Update the homemade bong post between "## Troglart (Dec" and "- Gatoraid bottle.", inclusive, by replacing "wonderful" with "great", and write out that part in full.

Passage:
= = = = =

# Nice homemade bong (Instructions on how to make)



## Troglart (Dec 29, 2006)

So I made this two or three weeks ago when my friends bong killed me from strong ass hits after we matched each other on two bowls each.

I needed my own.. and now I have one.. it works wonderful, and ill tell you guys and girls how to make it.

Needed material :
- Gatoraid bottle.
- Plastic cigar tube
- Aluminum foil
- Pin
- Tape

Instruction on how to make :
1. Take the gatoraid bottle and heat it up so it makes a whole from the heat
2/3 down from the top (or where you think it looks right, remember the stem is going to get real close to the bottem of the bottle). The hole has to be smaller then the diameter of the cigar tube.

2. Cut the Cigar tube down at the side away from the opening so it is just one long, fat tube. This is now your stem

3. Push your stem into the whole (remembering the hole is smaller then the cigar tube in every way) so that it streches just enough that its completely air tight. This step is very important to get right because I dont have a way to fix un-airtightness except if you use your light to melt a little bit of plastic and push it togeather when its all in place.

4. Take your tape and tape the stem pointing as far up as you can so no water ever gets into your bowl. The bottem of your stem should be close to touching the bottem middle the the bottle, a centimeter or 2 should be far enough away.

5. Take your lighter and burn another whole an inch to an inch and a half about the top of the first whole, make the whole about the size of your pinky finger nail, a little bigger or smaller depending on the person making it, this is your carb.

6. Take your foil and cover the top of the stem, then push the foil into your hole in the stem so it goes into the stem, make it deep enough to hold a good bowl, about 2-3 centimeters deep, around the depth of a water bottle cap if my estimations are bad.

7. Take a pin/needle and poke a good quantity of small holes, your going to want alot of smoke to go through into the stem into your chamber, I personally do alot of holes myself because my chamber fills up very good, also i sometimes double or triple stack my foil so the holes dont eventually cake in too much and rip in togeather, but they do so its good that the filer is very inexpencive.

8. Place a single wrap of tape around the foil hanging around the side of the stem at the bowl to make it stay on and in shape better and keep it mostly airtight.

Just a few extra things about the bong, first it hits great for a home made bong, fill the water up to about half way to the top of the hole that the stem goes into, change your filter once and a while, and last you need to take your finger off the carb before you stop sucking, most people do already because its what your supposed to do to clear the chamber, but I destroyed a bowl in one hit but since I sucked the entire bowl my lungs were filled and I never took my finger off and I guess since the water was mostly sucked out of the stem and when the water went up it pushed burning weed out and i burned myself, i guess taking your finger off lowers the pressure and slows it takes the pressure off.

= = = = =

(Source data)
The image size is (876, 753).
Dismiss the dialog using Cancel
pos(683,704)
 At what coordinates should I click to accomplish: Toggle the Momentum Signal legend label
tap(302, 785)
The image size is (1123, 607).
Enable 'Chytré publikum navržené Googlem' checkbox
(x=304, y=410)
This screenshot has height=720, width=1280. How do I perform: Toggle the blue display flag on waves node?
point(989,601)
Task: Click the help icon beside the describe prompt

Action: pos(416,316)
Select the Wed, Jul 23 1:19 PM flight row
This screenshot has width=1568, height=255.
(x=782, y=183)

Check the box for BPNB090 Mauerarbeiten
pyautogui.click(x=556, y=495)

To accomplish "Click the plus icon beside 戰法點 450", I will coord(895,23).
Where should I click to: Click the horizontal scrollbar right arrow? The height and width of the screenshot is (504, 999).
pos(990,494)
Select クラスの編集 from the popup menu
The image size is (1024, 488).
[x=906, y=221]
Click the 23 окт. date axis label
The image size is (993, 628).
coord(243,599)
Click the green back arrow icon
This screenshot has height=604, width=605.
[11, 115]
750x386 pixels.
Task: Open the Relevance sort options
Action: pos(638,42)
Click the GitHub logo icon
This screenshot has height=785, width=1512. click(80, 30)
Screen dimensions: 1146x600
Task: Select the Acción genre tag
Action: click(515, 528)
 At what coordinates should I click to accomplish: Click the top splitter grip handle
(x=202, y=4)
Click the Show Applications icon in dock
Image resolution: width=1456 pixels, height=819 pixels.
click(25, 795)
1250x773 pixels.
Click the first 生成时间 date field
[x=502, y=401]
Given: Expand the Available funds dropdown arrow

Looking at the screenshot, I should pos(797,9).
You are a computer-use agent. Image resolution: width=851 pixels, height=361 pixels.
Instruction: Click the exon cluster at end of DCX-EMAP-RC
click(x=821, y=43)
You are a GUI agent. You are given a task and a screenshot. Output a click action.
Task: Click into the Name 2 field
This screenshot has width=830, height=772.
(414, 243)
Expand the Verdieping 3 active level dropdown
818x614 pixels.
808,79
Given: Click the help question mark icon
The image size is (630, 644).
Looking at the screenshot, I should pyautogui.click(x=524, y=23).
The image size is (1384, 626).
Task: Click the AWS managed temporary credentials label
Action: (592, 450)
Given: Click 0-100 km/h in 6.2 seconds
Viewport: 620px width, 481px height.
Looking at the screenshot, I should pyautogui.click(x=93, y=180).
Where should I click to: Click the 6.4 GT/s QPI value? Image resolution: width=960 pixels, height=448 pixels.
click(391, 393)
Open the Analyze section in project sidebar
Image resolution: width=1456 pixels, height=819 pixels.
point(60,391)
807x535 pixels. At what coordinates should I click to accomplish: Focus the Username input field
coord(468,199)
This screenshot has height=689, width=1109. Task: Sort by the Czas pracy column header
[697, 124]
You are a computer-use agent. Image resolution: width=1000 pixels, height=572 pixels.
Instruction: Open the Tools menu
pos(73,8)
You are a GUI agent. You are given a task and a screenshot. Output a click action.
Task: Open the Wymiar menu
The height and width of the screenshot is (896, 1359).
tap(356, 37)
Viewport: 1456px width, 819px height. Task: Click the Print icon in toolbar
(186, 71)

= = = = =

Exercise response:
## Troglart (Dec 29, 2006)

So I made this two or three weeks ago when my friends bong killed me from strong ass hits after we matched each other on two bowls each.

I needed my own.. and now I have one.. it works great, and ill tell you guys and girls how to make it.

Needed material :
- Gatoraid bottle.